By 95, he’d built a neural-network computer from old ham radio parts, processing chips taken from various Radio Shack computers and a dozen clones of his own brain. The brains lived in fish-tanks of specially designed synthetic amniotic fluid and together had more sheer computing power than all the main-frames on the planet combined. It was with this home-made neural-network computer he disassembled and reassembled the human genome like it was his old M-60 while the rest of world took another decade.

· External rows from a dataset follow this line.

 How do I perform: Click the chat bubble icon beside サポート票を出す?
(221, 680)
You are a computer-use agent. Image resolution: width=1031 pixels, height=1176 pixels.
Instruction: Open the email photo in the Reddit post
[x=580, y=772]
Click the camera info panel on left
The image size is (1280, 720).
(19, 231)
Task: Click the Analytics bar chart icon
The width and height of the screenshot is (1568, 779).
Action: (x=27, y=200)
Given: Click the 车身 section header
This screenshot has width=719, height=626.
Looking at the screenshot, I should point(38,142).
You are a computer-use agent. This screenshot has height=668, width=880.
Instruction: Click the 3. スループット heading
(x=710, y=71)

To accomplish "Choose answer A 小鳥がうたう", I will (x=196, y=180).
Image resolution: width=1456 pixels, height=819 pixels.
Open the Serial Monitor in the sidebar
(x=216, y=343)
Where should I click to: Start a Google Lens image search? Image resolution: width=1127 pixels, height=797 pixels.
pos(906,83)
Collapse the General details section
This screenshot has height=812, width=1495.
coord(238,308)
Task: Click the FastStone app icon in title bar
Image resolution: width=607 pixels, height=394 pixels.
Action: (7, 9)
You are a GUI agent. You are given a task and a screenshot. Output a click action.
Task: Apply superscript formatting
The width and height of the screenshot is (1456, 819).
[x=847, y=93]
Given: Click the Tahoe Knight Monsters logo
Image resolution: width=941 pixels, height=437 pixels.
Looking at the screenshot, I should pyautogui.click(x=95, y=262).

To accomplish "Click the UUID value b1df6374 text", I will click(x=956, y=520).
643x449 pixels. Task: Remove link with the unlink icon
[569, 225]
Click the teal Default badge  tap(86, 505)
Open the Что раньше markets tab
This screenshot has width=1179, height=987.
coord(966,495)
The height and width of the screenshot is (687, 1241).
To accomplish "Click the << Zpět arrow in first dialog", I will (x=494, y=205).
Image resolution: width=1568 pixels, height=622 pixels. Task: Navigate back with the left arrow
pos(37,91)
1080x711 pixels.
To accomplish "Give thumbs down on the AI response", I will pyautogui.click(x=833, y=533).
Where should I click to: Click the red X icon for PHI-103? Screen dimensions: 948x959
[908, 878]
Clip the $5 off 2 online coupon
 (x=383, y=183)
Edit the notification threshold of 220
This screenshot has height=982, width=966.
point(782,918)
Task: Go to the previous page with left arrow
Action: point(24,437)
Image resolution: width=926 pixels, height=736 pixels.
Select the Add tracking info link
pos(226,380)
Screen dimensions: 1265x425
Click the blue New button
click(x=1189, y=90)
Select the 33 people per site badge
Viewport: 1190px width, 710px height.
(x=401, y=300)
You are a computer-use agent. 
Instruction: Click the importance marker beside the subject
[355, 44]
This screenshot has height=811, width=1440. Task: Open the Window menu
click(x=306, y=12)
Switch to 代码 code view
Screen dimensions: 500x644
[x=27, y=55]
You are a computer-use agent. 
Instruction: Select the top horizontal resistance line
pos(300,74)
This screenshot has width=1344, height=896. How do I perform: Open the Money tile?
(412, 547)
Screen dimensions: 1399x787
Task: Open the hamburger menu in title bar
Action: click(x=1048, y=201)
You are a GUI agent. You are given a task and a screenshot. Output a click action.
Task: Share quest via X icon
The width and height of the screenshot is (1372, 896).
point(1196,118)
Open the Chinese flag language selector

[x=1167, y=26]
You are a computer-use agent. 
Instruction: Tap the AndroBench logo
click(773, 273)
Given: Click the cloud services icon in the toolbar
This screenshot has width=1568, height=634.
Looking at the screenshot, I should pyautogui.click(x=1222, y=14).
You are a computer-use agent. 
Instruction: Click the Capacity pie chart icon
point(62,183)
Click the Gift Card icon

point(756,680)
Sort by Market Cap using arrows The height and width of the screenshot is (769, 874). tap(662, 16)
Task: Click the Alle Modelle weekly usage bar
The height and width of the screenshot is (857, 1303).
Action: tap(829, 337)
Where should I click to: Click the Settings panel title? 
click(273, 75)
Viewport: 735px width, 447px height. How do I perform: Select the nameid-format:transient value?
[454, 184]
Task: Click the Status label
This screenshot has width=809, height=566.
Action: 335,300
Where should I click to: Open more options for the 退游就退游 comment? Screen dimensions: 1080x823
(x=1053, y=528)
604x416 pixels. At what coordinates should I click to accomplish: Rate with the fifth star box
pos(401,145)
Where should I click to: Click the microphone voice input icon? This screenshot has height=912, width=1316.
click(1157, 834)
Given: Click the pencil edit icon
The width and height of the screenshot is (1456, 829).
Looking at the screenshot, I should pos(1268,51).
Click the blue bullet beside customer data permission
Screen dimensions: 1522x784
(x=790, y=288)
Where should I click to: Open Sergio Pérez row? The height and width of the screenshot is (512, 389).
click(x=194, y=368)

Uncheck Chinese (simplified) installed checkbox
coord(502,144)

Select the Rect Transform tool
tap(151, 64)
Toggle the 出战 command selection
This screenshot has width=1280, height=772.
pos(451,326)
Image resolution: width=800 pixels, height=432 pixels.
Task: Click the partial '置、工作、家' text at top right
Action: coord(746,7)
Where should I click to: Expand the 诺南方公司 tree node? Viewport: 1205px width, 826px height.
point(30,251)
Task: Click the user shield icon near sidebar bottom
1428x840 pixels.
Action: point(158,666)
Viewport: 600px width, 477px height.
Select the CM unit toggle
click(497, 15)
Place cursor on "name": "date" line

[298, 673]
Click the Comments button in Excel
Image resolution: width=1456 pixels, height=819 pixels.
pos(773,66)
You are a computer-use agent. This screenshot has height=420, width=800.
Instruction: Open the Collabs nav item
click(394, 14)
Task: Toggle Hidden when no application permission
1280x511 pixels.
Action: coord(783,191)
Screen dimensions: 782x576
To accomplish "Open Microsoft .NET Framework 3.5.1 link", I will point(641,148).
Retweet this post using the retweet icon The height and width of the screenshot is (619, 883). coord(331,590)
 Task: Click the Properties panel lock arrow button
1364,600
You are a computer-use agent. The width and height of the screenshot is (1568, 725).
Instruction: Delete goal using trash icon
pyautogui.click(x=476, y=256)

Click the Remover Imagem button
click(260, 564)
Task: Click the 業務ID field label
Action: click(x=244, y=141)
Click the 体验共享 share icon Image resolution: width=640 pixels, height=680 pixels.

Still, working alone without validation, Billy Joe was infrequently subject to doubts about being the World’s Smartest Man, little fears that crept up on him late at night or after a particularly large bong hit, paranoid fears that made him think he might be only the world’s second or third smartest man, something foreboding like that. Fortunately, things would happen to redeem belief in his Most Powerful Mind. Like the time he beat Kasparov in their super-secret on-line chess war of 1995 using the massive four-board set up and the two kings. Boy, that Kasparov sure hated to lose, even more than when Billy Joe called him Kasper The Friendly Toast. Hell, only reason Kasper got over the loss at all was on account Billy Joe agreed to coach him between matches against IBM’s Deep Blue computer unbeknownst to the world. Also unbeknownst to the world, and Kasparov, too was the fact Billy Joe’d hacked into Deep Blue and rigged the whole damn match. At one point, he’d even been kicking Kasparov’s ass through Deep Blue, the day Kasper got pissed off and threw a water glass at that New York Times reporter. Ah. The good ol days.